The Immunogenicity of a Proline-Substituted Altered Peptide Ligand toward the Cancer-Associated TEIPP Neoepitope Trh4 Is Unrelated to Complex Stability

Human cancers frequently display defects in Ag processing and presentation allowing for immune evasion, and they therefore constitute a significant challenge for T cell-based immunotherapy. We have previously demonstrated that the antigenicity of tumor-associated Ags can be significantly enhanced through unconventional residue modifications as a novel tool for MHC class I (MHC-I) based immunotherapy approaches. We have also previously identified a novel category of cancer neo-epitopes, that is, T cell epitopes associated with impaired peptide processing (TEIPP), that are selectively presented by MHC-I on cells lacking the peptide transporter TAP. In this study, we demonstrate that substitution of the nonanchoring position 3 into a proline residue of the first identified TEIPP peptide, the murine Trh4, results in significantly enhanced recognition by antitumor CTLs toward the wild-type epitope.
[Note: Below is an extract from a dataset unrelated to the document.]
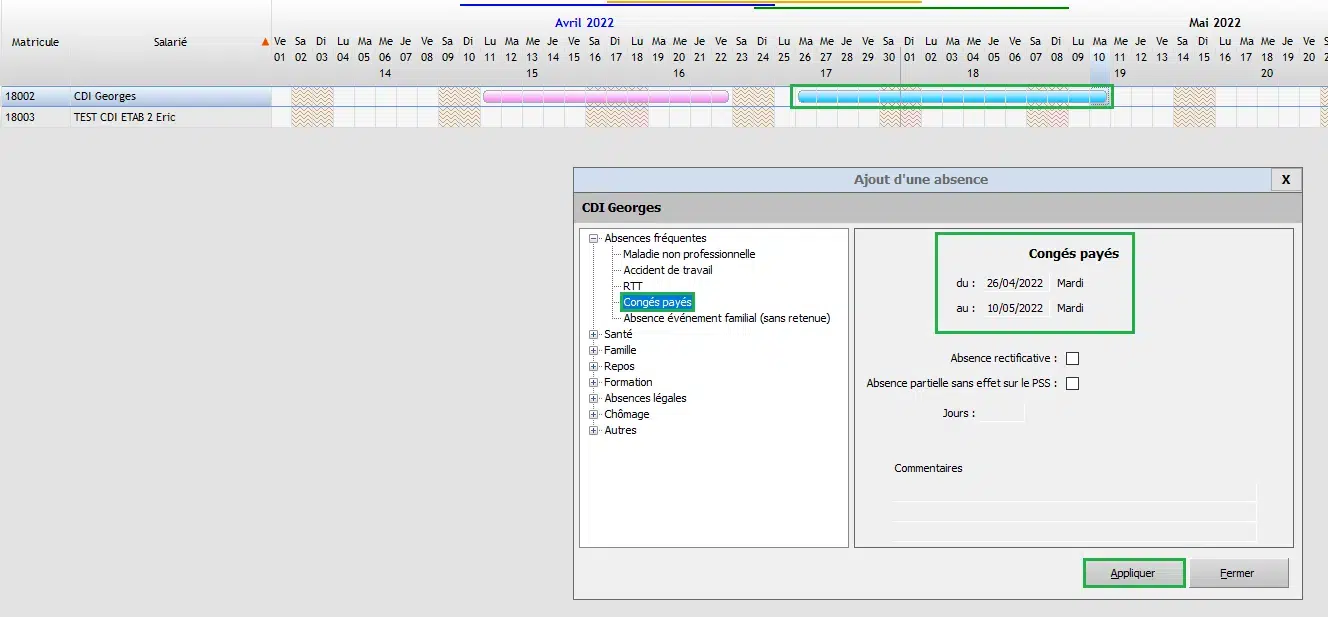Select Absence événement familial (sans retenue)

[x=727, y=318]
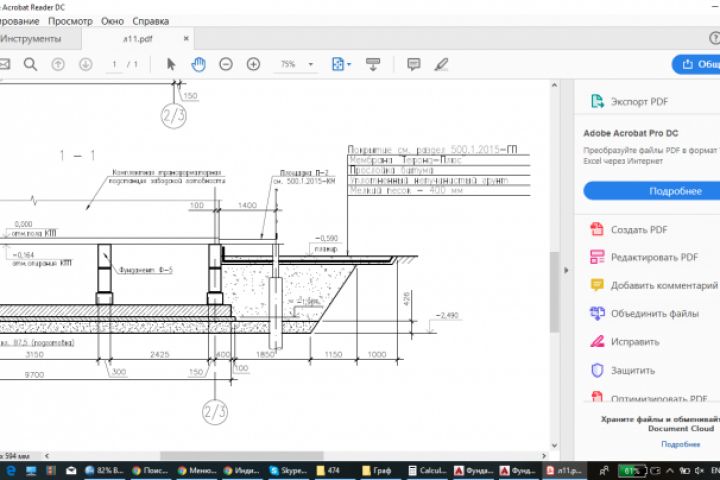Choose the arrow selection tool
Viewport: 720px width, 480px height.
pos(171,64)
Although higher immunogenicity has in most cases been associated with increased MHC/peptide complex stability, our results demonstrate that the overall stability of H-2D(b) in complex with the highly immunogenic altered peptide ligand Trh4-p3P is significantly reduced compared with wild-type H-2D(b)/Trh4. Comparison of the crystal structures of the H-2D(b)Trh4-p3P and H-2D(b)/Trh4 complexes revealed that the conformation of the nonconventional methionine anchor residue p5M is altered, deleting its capacity to form adequate sulfur-pi interactions with H-2D(b) residues, thus reducing the overall longevity of the complex. Collectively, our results indicate that vaccination with Thr4-p3P significantly enhances T cell recognition of targets presenting the wild-type TEIPP epitope and that higher immunogenicity is not necessarily directly related to MHC/peptide complex stability, opening for the possibility to design novel peptide vaccines with reduced MHC/peptide complex stability.